Molecular testing looks deeper, scanning the DNA of leukemia cells for specific gene mutations. The mutations tested for in AML have direct treatment implications. FLT3 mutations, found in roughly 30% of newly diagnosed cases, involve a gene that drives cell growth. These mutations are classified as intermediate risk and are now targeted with specific drugs. Mutations in IDH1 or IDH2 genes, present in about 20% of cases, disrupt normal cell metabolism and cause immature cells to accumulate instead of maturing properly. These too have targeted therapies available. NPM1 mutations, another commonly tested gene, generally carry a more favorable outlook when found without certain co-occurring mutations.
This genetic information takes the longest to come back, sometimes up to two weeks. In many cases, doctors will begin initial treatment based on the faster results (blood counts, morphology, flow cytometry) while waiting for the full genetic profile to refine the plan.
Physical Exam and Additional Testing
The diagnostic workup also includes a physical examination. Doctors check for signs that leukemia cells have spread beyond the blood and marrow. Enlarged lymph nodes are one indicator. An enlarged liver or spleen (felt as fullness or tenderness in the abdomen) is another. AML can also infiltrate the gums, causing noticeable swelling, and less commonly the skin, where it may form firm, discolored nodules.

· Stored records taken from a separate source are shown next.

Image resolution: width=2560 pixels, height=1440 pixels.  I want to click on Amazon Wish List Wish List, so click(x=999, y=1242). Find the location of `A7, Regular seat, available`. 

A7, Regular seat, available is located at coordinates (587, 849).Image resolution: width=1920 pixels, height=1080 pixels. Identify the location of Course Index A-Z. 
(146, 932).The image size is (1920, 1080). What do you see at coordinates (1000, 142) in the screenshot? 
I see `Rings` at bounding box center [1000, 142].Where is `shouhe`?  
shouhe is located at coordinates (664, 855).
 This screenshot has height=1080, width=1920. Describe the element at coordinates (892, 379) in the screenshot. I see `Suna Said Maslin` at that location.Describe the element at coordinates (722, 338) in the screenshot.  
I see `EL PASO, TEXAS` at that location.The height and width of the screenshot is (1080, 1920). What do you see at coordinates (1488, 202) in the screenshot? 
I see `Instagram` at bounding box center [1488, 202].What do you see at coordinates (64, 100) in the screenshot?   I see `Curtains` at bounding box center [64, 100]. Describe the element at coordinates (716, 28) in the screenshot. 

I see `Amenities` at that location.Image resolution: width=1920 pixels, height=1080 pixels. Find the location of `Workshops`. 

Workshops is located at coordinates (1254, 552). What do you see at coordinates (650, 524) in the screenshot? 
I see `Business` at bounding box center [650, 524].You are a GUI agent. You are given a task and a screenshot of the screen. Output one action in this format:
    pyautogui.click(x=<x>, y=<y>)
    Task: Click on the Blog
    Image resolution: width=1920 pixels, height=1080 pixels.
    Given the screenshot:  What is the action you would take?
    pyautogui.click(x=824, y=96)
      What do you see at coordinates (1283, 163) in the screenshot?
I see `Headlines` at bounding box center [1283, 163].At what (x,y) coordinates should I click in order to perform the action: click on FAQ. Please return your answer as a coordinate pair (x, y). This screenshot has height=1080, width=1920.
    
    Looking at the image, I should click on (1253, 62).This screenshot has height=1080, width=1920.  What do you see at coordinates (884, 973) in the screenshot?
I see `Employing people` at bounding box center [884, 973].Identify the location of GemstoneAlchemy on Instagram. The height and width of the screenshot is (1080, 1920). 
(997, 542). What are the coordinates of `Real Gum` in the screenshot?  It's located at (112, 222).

Imaging tests like CT scans or ultrasounds may be ordered to assess organ enlargement or look for collections of leukemia cells outside the marrow. A lumbar puncture (spinal tap) is not routine for most AML patients. It’s performed only when there are neurological symptoms suggesting the leukemia has reached the central nervous system, such as altered mental status, persistent headaches, numbness, seizures, or vision changes. Central nervous system involvement is more common in patients with very high white blood cell counts or subtypes with a strong monocytic component.
How Results Come Together
AML diagnosis isn’t a single test but a layered process. The initial blood work and bone marrow examination can confirm leukemia within 24 to 48 hours. Flow cytometry, arriving on a similar timeline, confirms it’s myeloid. Then the genetic results roll in over the following one to two weeks, progressively sharpening the picture from “you have AML” to “you have this specific subtype of AML, with this risk profile, and these targeted treatment options.” Each layer of testing adds precision, and the full diagnostic workup is what allows doctors to match treatment intensity to the biology of the individual disease.